What you will do: Copy the items starting at the line that contains "This screenshot has width=1288, height=942." and ending at the last line of the items, swapping "Fabrics" for "Patterns" and changing nothing else. Leave the pictures out.

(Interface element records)
──────

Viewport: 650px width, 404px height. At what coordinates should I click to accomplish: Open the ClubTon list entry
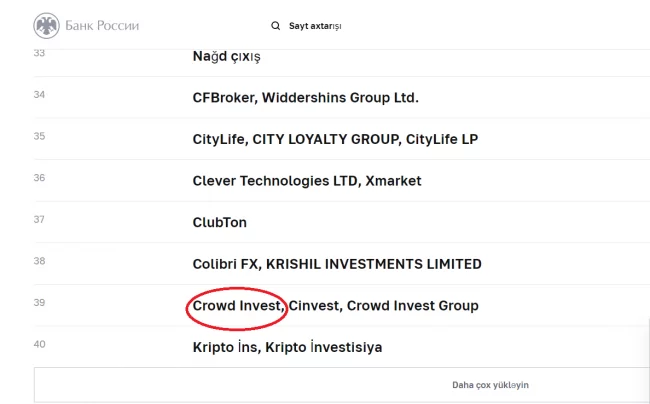(220, 223)

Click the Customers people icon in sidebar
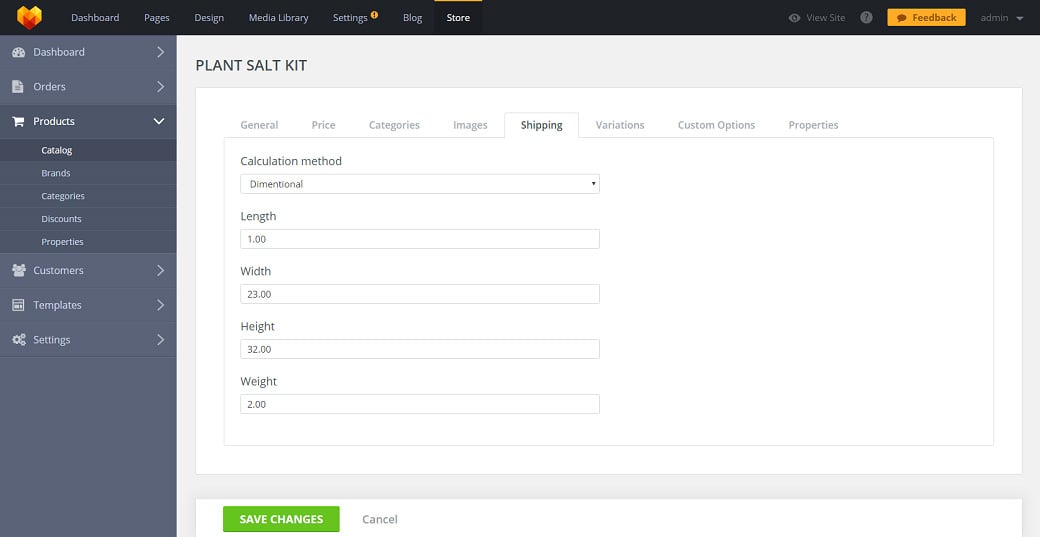point(18,270)
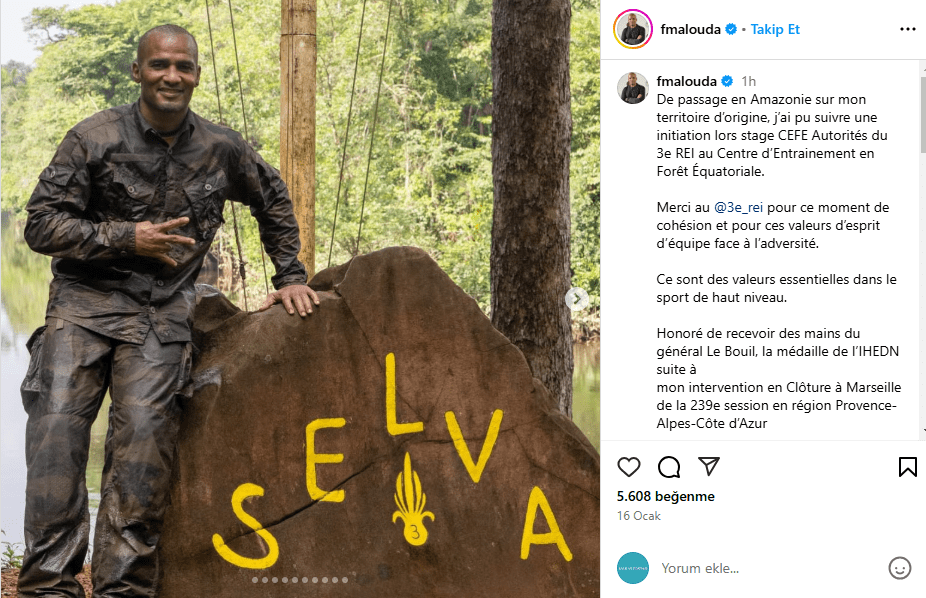The image size is (926, 598).
Task: Open comments via the speech bubble icon
Action: 669,467
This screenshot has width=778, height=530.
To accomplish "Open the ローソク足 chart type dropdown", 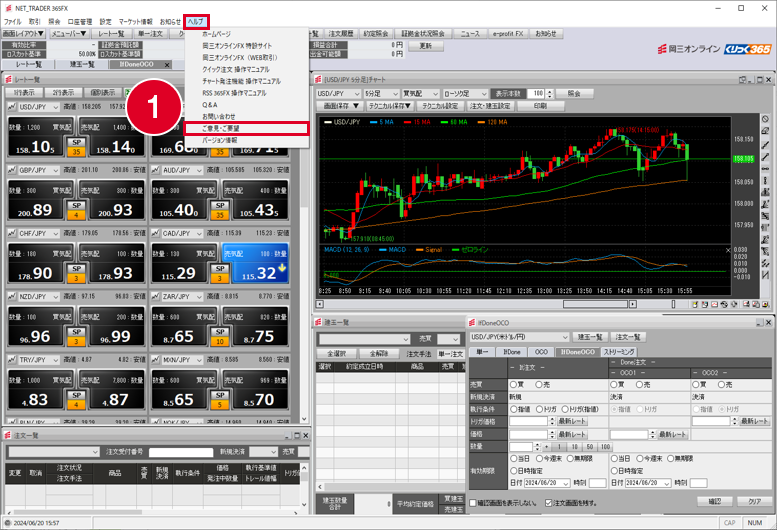I will click(x=465, y=93).
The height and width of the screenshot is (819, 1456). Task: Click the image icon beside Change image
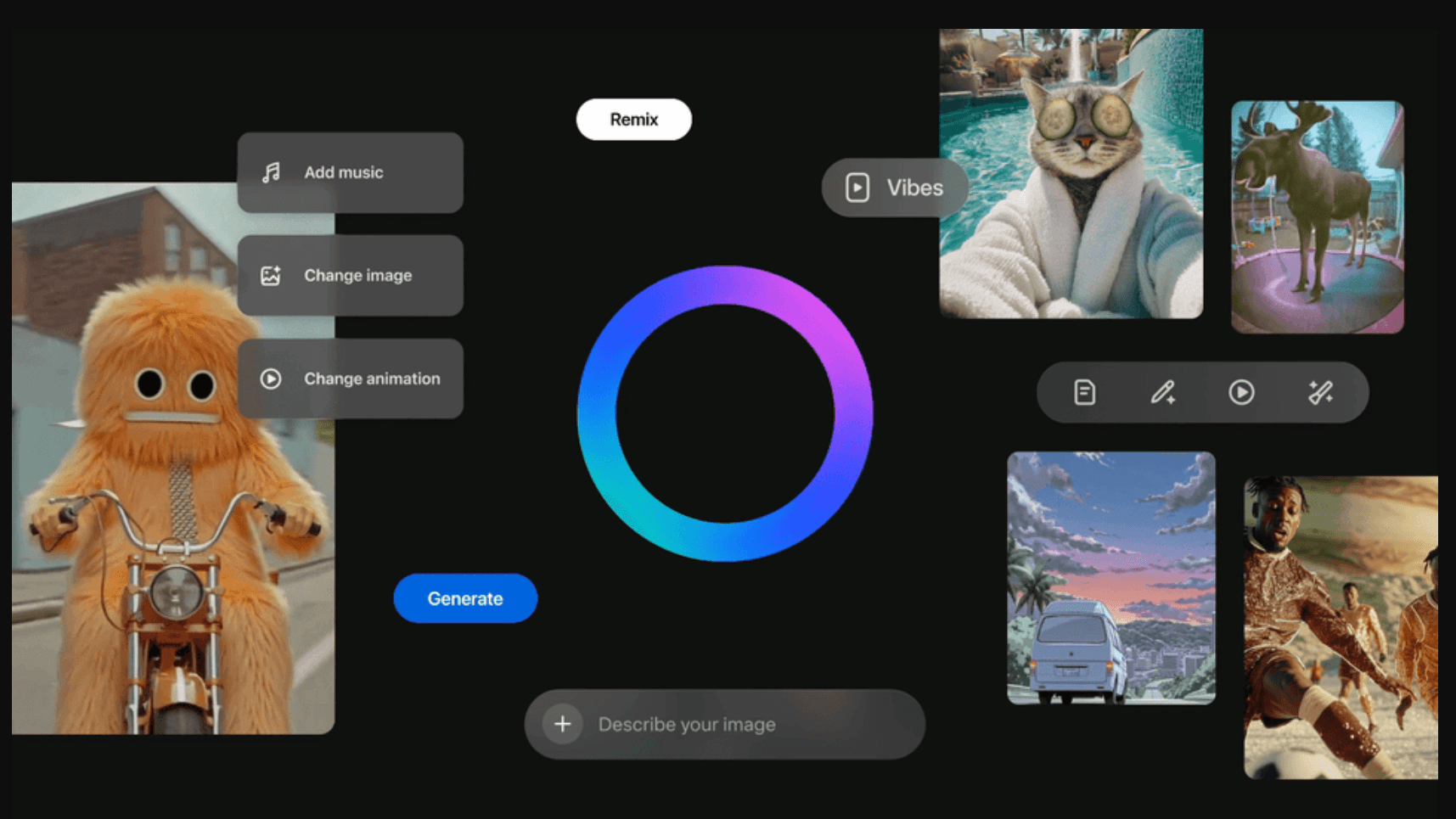[x=271, y=275]
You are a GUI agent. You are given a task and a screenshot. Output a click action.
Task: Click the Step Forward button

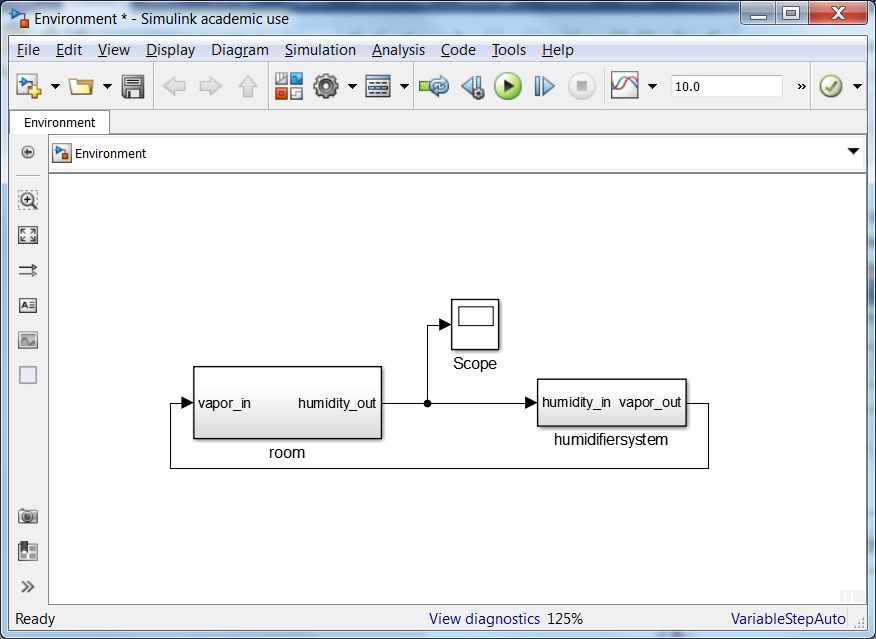tap(544, 87)
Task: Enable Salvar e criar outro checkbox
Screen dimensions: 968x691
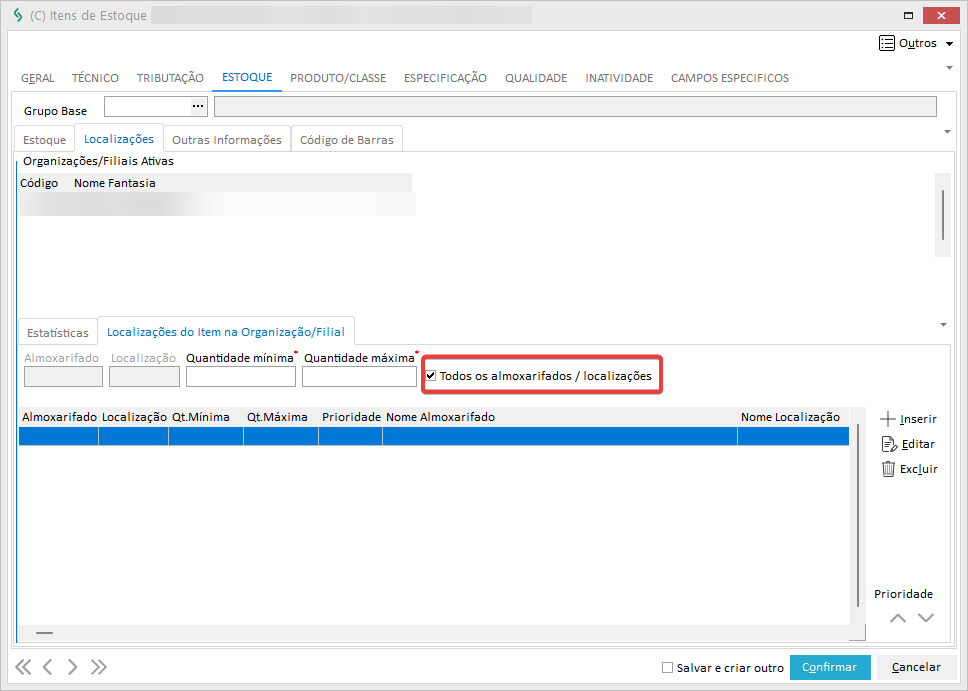Action: [667, 667]
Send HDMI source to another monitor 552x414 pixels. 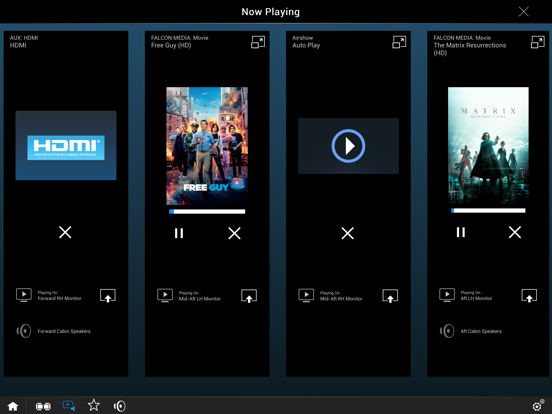(108, 295)
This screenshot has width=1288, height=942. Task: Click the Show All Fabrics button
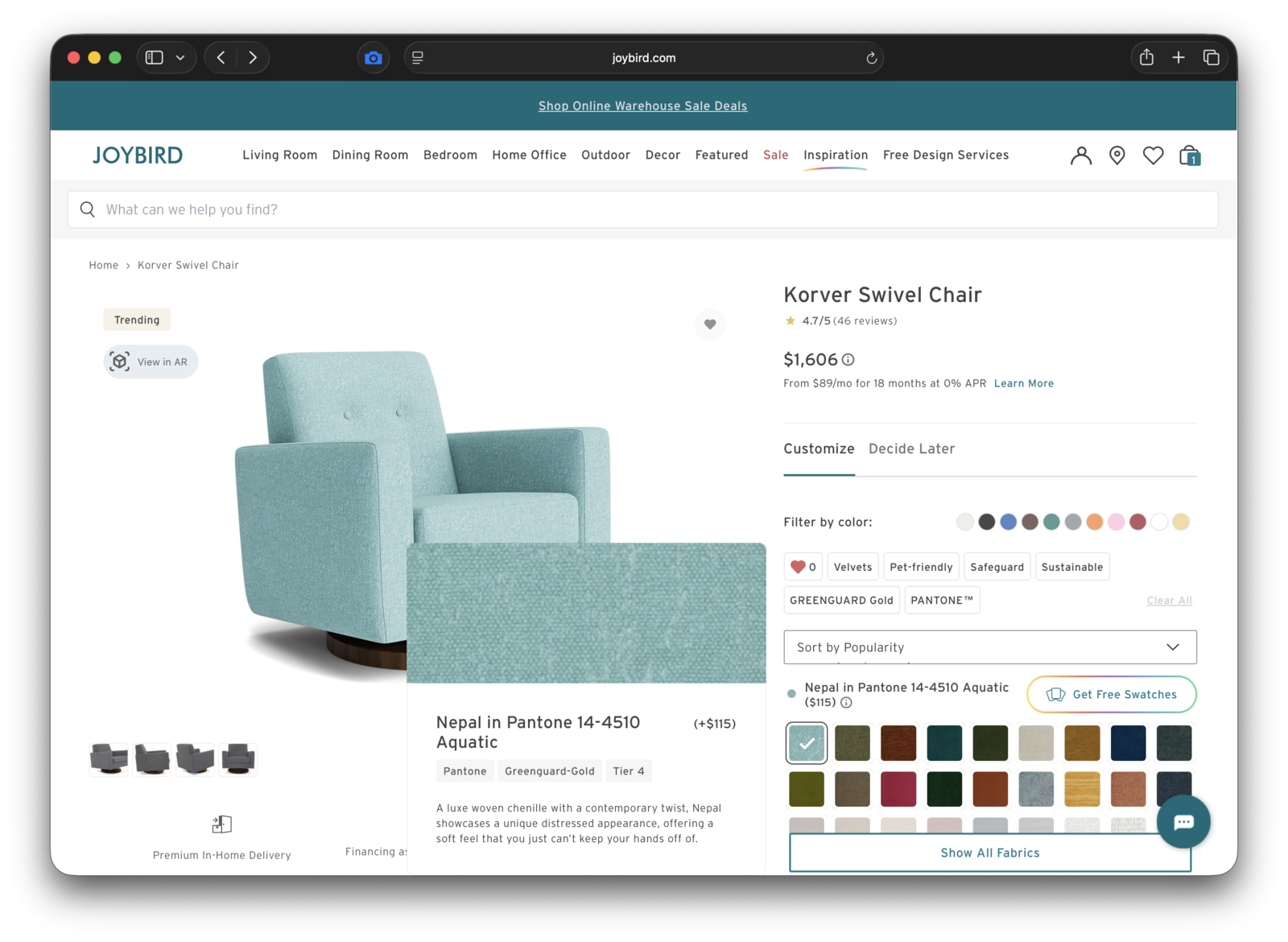[x=989, y=853]
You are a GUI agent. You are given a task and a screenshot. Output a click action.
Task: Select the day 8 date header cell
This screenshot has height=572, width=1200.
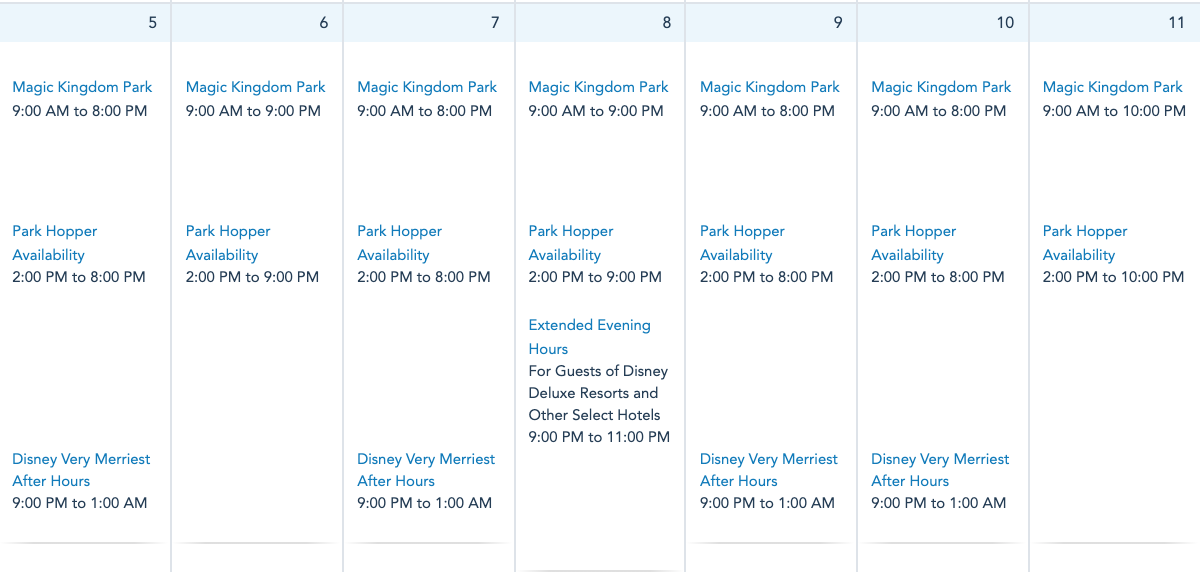coord(600,22)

──────

Response to the exercise:
This screenshot has width=1288, height=942. Task: Click the Show All Patterns button
[x=989, y=853]
You are a GUI agent. You are given a task and a screenshot. Output a click action.
Task: Select the day 8 date header cell
This screenshot has height=572, width=1200.
coord(600,22)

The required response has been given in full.